D674 - Papers of George Macmillan relating to Mary Kingsley - 1895-1902

Letters from Mary Kingsley to George Macmillan, publisher, to his wife Margaret, and to Edith Watson; letters from others to and about Mary Kingsley; articles about her career and death; unpublished typescripts intended for Mary Kingsley's books.

Main Creator: Kingsley, Mary
Other Creators: Macmillan, George, Macmillan, Margaret
Archive level description: Fonds
Physical Description:1 box
Languages:English
Subjects:
Summary:Letters from Mary Kingsley to George Macmillan, publisher, to his wife Margaret, and to Edith Watson; letters from others to and about Mary Kingsley; articles about her career and death; unpublished typescripts intended for Mary Kingsley's books.
Date:1895-1902
Reference Number:D674
Arrangement:

This collection has been divided into 3 sections:

  • D674/1 Letters from, to and about Mary Kingsley
  • D674/2 Articles by and about Mary Kingsley
  • D674/3 Unpublished typescripts
Related Material:See the Records of the Liverpool School of Tropical Medicine:TM/14/6/6 Material relating to Mary KingsleyTM/16/1/2 General correspondence and other material relating to the Mary Kingsley MedalFor collections held elsewhere relating to Mary Kingsley see the National Register of Archives
Biographical/Administrative Information:

George Augustin Macmillan (1855-1936), publisher, was the second son of Alexander Macmillan who had, with his brother Daniel, founded the publishing company Macmillan in 1843. George Macmillan was educated at Eton, where he held a King's Scholarship. He entered the family firm in 1879 and married Margaret Helen Lucas, daughter of Joseph Lucas, in the same year. It was Macmillan who published Mary Kingsley's Travels in West Africa (1897) and West African Studies (1899), so continuing the literary friendship between the Macmillan and Kingsley families: Alexander had in 1855 published Charles Kingsley's Westward Ho!. George Macmillan eventually became the Director of Macmillan, as well as the Chairman of Stainer & Bell Ltd.

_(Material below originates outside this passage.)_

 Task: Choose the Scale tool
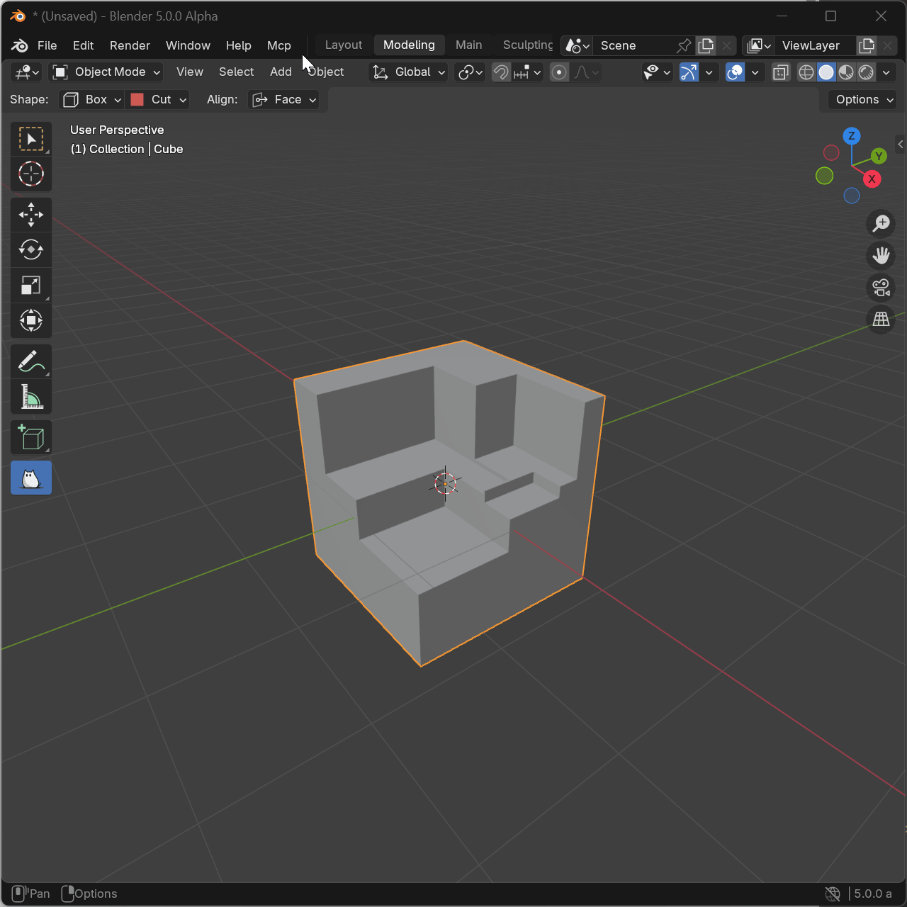pos(31,286)
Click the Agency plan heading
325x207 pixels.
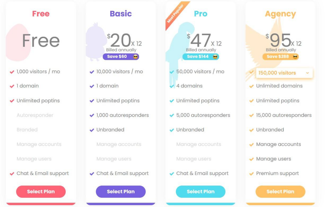pyautogui.click(x=281, y=14)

Mary Henrietta Kingsley (1862-1900), English traveller, ethnologist and author, daughter of George Henry Kingsley (1827-1892), brother of Charles Kingsley, was born in Islington, London on 13 October 1862. She studied sociology at Cambridge, and on the death of her parents resolved to study religion and law in West Africa. She sailed to the Gulf of Guinea port of Calabar, on the coast of what is now Nigeria, and from there travelled inland. From the Niger River region to the north, she travelled southward as far as the lower Congo River region in what is now northern Angola. Throughout the trip she studied African religious practices, such as "Fetish". She returned to England in 1894 but travelled again to West Africa later that year, stopping first on the coast of what are now Cameroon and Gabon. In Gabon she travelled by steamboat up the Ogowé River. At Lambarn, she continued her river journey by canoe into the Great Forest region, territory that was then seldom visited by Europeans. After studying the life and culture of the region's Fang people, she returned to the Cameroon coast. Before her return to England in 1895, she climbed Mount Cameroon (13,760 ft), the area's highest peak.

Kingsley wrote three books about her experiences in Africa, Travels in West Africa (1897), West African Studies (1899), and The Story of West Africa (1899), and lectured extensively in Britain after returning from Africa. Her books were very popular and well respected by her contemporaries, but some of her unconventional views on African society and British colonial policies provoked dismay in England. A notorious advocate of the African liquor trade, Kingsley also criticised missionary tactics and was known to have referred to "the missionary-made man" as "the curse of the coast". Kingsley appeared to rejoice in challenging conventions: she once declared in a letter to her friend Margaret Macmillan "it is jam and fritters...to know I have upset somebody" with something she had written. For the Africans who encountered Kingsley and her charitable work, however, she was a "real and true friend".

Kingsley made her final trip to Africa in 1899. She had intended to visit West Africa again, but the outbreak that year of the Boer War led her to travel to South Africa instead. While working in Simonstown as a nurse caring for Boer prisoners of war, she contracted typhoid fever and died, aged 38. Kingsley's death was widely reported by newspapers in Africa and England, and there were proposals in both places to construct memorials in her name. One of these, "The Mary Kingsley Society of West Africa", now exists as "The Royal African Society".